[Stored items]
+++++

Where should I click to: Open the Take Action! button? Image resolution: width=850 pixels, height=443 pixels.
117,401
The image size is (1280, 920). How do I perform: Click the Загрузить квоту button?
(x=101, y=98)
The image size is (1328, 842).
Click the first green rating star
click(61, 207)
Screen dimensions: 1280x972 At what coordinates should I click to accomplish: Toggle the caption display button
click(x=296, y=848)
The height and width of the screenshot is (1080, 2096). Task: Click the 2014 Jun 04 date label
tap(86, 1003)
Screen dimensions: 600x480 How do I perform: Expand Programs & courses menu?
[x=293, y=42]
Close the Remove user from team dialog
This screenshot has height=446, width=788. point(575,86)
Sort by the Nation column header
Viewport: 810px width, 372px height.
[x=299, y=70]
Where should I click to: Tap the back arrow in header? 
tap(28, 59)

+++++

Please print exactly the lines of the entries above, beginning with the line that contains "The image size is (1328, 842)." and ending with the last line.

The image size is (1328, 842).
Click the first green rating star
click(61, 207)
Screen dimensions: 1280x972 At what coordinates should I click to accomplish: Toggle the caption display button
click(x=296, y=848)
The height and width of the screenshot is (1080, 2096). Task: Click the 2014 Jun 04 date label
tap(86, 1003)
Screen dimensions: 600x480 How do I perform: Expand Programs & courses menu?
[x=293, y=42]
Close the Remove user from team dialog
This screenshot has height=446, width=788. point(575,86)
Sort by the Nation column header
Viewport: 810px width, 372px height.
[x=299, y=70]
Where should I click to: Tap the back arrow in header? 
tap(28, 59)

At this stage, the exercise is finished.